Congratulations! Your company has just spent a couple of months and a decent chunk of change with a hipster web designer/team creating a fantastic website that is getting you traction with your clients. You’ve raked your web design team over the coals about type and color choices, image selection, content strategy, and site functionality. Now everything on the site is perfect and you launch. You are slap-happy with your accomplishment and send an email out to your company, colleagues, and clients announcing the new website. They pat you on the back save a few nitpicks. You feel like your company is on top of the digital world.
Now you are ready to move forward with other projects, so you turn the site over to your in house staff to manage and maintain. Congratulations, again! You are on your way to reducing the value and effectiveness of your new website and are about to “spend” a lot of money doing it. Let me explain.

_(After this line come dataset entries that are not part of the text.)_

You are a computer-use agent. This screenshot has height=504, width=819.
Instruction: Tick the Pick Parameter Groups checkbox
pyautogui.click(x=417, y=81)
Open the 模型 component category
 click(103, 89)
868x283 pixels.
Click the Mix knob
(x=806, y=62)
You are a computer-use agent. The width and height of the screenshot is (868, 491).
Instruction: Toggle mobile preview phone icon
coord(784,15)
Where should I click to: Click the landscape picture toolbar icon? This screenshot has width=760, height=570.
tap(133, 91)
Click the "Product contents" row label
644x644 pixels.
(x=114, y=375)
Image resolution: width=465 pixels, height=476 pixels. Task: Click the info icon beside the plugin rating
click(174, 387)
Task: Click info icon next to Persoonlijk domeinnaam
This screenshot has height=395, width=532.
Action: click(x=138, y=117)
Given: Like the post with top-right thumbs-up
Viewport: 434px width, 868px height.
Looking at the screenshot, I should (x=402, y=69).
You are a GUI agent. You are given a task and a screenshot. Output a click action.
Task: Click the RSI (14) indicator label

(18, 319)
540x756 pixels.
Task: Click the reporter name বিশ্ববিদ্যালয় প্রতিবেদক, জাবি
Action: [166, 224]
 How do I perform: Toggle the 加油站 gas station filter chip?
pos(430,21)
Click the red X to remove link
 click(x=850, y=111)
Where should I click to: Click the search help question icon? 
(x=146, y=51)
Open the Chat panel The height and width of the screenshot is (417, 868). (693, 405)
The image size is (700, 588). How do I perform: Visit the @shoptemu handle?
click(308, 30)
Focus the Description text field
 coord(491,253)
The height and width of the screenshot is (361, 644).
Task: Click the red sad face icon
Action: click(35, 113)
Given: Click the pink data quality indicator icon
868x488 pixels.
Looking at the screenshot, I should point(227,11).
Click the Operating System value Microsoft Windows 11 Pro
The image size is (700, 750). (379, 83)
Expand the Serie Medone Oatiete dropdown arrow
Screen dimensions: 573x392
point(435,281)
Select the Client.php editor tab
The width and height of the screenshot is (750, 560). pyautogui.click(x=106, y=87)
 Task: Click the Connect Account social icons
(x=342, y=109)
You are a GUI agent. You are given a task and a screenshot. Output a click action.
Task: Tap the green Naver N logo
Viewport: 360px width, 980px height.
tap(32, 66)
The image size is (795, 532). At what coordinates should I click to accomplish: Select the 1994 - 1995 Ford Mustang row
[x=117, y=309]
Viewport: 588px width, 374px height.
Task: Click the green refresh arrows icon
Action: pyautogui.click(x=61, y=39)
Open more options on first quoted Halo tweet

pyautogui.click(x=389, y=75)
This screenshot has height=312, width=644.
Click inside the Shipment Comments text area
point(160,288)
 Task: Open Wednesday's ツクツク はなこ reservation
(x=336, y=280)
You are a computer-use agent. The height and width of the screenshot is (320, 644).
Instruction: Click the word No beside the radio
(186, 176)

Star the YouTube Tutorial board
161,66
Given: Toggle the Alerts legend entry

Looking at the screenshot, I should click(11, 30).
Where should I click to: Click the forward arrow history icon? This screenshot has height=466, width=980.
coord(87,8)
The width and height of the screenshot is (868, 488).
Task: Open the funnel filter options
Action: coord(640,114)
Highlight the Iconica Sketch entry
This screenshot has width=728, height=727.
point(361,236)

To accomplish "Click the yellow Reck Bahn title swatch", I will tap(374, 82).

But first, you need to understand something–design and development on the web is becoming more complex, not less. Despite the proliferation of DIY Content Management Systems like WordPress and “instant” website builders like Squarespace and WIX, custom website design like the one you just finished with your design team is an intricate, ever changing dance of branding, design, technology, messaging, and experience. And directing the choreography and logistics of that performance on your website over time is a level of expertise neither you nor your company are likely to have in-house.
I know, you have someone who is “good with the web” in your company–the IT guy, the marketing director, your secretary and maybe even you! All they need to do, you say, is post some photos, add some pages here and there from time to time, and change/add copy on the website. That’s easy to do, right? And your spiffy Content Management System will allow your team to quickly update the site so there shouldn’t be any issues. And that’s where you are wrong and it is going to cost you.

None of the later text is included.